Back when I was a young Sacramento sportswriter, I avoided those phrases. They were trite. But I always smiled when local TV and radio pundits rolled out “must win” and “rebuilding.” Still do.
With the Kings, the first mention of a “must-win” game usually arrives around the third week of the season. This makes little sense, given that NBA campaigns stretch across 82 games. How could a team face a “must-win” situation in November with 75 games to play?
Easy, because the Kings aren’t just any team. They are the NBA’s biggest losers.
Just watch. By the third week of the season, the Kings will have lost two or three consecutive games. Doom pounds on the door.
Local experts will regard an upcoming match against a mediocre opponent as a last, best chance to plug holes in a ship that’s sinking before it clears harbor.
Hence, a “must-win” game.
As for “rebuilding year,” that curtain falls across the Kings between New Year’s Day and the NBA trade deadline in February. By that point, the Kings are miles behind the conference leaders. While not mathematically eliminated, history confirms any chance for success is theoretical.
Declaring the season a “rebuilding year” is a nice way to say the situation is hopeless without upsetting too many fans. The words cauterize the embarrassment and introduce a whisper of hope for the future. When players recently hailed as saviors are jettisoned in trades, the rebuilding campaign is officially underway.
I mention this in anticipation of a new Kings season.
In most other NBA towns, the first few weeks don’t mean much. Fans are focused on football. Sacramento is different. Here, the opening weeks are decisive, a time when anything seems possible if you close your eyes and fantasize.
This season is interesting because the Kings have another new coach, Mike Brown, whose most recent job was helping Steve Kerr guide Stephen Curry and the Golden State Warriors to their fourth championship in eight years.
Brown has bounced around the NBA for 30 years. He knows there’s no comparison between the Warriors and Kings. But many Kings fans, lacking reference points, think he sneaked some Golden State magic into his suitcase.
If nothing else, Brown will benefit from low expectations.
Kings fans, media pundits and stockholders would be thrilled to reach the playoffs.

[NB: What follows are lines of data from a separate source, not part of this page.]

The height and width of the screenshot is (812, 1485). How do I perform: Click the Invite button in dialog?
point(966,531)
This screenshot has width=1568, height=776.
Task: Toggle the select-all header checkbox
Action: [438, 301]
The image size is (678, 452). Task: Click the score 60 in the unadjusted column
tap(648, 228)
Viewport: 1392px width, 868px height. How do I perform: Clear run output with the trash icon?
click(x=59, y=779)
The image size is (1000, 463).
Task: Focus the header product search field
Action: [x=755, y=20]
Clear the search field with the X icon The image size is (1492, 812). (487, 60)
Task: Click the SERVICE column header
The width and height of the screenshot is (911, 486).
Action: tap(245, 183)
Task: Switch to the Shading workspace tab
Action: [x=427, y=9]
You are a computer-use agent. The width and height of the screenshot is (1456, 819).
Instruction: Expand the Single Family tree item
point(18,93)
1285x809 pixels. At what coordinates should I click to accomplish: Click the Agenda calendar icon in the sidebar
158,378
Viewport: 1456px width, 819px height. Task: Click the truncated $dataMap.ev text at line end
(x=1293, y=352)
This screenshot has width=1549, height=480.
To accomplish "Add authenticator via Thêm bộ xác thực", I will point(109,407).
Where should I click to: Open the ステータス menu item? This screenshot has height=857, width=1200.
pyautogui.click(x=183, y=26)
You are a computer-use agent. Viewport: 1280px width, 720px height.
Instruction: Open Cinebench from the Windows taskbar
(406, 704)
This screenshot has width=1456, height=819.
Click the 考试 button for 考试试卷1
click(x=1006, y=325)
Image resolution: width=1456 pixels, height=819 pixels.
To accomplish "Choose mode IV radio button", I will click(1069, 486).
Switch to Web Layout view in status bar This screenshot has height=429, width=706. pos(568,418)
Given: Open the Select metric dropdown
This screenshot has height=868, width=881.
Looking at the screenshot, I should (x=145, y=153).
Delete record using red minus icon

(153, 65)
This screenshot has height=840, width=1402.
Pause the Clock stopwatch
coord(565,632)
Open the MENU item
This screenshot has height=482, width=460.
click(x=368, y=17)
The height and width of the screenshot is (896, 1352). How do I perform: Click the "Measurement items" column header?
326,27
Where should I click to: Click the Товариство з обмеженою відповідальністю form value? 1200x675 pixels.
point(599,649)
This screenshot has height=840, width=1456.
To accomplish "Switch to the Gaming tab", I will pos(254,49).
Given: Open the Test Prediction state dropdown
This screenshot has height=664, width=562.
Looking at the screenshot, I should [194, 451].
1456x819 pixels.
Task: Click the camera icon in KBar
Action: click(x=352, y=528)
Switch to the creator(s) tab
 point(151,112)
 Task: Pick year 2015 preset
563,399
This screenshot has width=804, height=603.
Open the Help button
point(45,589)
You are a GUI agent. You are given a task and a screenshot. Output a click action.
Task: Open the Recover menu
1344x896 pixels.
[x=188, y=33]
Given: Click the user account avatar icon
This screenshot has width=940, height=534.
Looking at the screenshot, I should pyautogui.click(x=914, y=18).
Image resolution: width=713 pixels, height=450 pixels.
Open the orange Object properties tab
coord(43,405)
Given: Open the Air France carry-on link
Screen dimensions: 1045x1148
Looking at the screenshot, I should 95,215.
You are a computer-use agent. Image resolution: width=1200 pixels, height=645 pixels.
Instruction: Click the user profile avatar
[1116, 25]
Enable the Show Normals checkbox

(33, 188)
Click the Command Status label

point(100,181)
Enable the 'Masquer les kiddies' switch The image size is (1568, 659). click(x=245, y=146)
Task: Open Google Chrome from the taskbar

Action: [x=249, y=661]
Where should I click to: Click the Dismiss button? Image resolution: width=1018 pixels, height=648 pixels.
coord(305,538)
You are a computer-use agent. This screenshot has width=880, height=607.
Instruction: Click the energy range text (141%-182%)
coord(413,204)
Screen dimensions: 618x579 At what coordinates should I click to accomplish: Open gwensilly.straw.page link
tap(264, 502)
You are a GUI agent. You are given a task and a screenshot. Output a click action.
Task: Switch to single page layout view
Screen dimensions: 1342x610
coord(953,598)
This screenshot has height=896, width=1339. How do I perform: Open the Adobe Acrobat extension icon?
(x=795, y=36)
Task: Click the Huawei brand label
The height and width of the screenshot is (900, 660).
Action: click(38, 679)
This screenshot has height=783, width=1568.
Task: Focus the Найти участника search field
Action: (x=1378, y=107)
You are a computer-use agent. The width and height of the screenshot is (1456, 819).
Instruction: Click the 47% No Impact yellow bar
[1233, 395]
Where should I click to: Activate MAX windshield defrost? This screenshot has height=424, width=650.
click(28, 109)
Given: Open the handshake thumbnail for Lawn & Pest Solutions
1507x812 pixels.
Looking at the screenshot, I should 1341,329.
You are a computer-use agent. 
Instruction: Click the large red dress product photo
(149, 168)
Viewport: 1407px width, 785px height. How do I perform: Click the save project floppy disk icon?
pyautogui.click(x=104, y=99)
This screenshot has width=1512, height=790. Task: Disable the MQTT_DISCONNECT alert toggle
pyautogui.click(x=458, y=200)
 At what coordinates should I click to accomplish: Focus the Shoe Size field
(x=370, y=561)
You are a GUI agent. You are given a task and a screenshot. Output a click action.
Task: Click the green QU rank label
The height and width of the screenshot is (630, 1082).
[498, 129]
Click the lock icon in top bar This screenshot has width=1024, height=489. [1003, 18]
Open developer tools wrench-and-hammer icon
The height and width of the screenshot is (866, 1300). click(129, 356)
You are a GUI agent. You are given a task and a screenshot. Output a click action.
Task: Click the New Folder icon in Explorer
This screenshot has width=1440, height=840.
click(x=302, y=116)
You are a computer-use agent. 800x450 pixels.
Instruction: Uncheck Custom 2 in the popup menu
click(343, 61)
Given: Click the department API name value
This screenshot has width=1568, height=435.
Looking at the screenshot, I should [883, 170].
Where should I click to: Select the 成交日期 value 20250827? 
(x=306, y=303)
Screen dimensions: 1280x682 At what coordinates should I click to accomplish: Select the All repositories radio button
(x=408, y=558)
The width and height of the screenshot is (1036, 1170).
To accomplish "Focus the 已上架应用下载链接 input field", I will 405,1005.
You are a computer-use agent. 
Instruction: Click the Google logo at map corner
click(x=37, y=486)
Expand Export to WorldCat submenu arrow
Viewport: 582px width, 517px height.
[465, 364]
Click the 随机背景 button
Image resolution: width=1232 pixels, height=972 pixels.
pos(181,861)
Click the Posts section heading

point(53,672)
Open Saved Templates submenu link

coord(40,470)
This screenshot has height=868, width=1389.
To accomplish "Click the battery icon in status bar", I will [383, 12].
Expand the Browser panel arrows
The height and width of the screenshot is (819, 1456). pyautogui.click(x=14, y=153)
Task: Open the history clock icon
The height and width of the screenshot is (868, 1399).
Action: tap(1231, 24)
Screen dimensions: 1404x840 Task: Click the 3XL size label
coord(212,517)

Notice how nobody talks about winning any playoff games? After a 16-year drought, getting swept in the first round sounds glorious.
The NBA is a meritocracy. There are only about 400 people in the world with full-time NBA player contracts. None of them rely on connections or donations made by rich parents.
Curry’s little brother Seth has played on eight teams, the Kings included. Seven teams didn’t consider Stephen’s brilliance when they waived or traded Seth.
The problem is finding the right four or five players. For the Kings, this means finding people eager to play for a team with a miserable track record and microscopic ambitions. Who wants to work for that company?
In 37 years in Sacramento, the Kings blundered into a truly winning formula just once, in 2002. Success was like quicksilver, here and gone, impossible to replicate.
Today the Kings have no clue how they did it.
Sadly, the NBA’s meritocracy doesn’t extend to management and ownership. Climb the front-office food chain and talent counts for less and less. Relationships and personality matter more than brains and skill.
The Kings haven’t had a proven, successful general manager since Geoff Petrie was fired in 2013. They staggered through losing seasons, bad trades, wasted draft opportunities and coaching upheavals under Pete D’Alessandro, Vlade Divac and now Monte McNair.
Meritocracy evaporates when you reach the owner’s suite. If managing partners were judged on wins and losses, Vivek Ranadive would have been bounced years ago. Unfortunately, Sacramento is stuck with him until the real estate market prompts him to cash out.
Meantime, let’s call every Kings game “must win.” The rebuilding year starts opening night.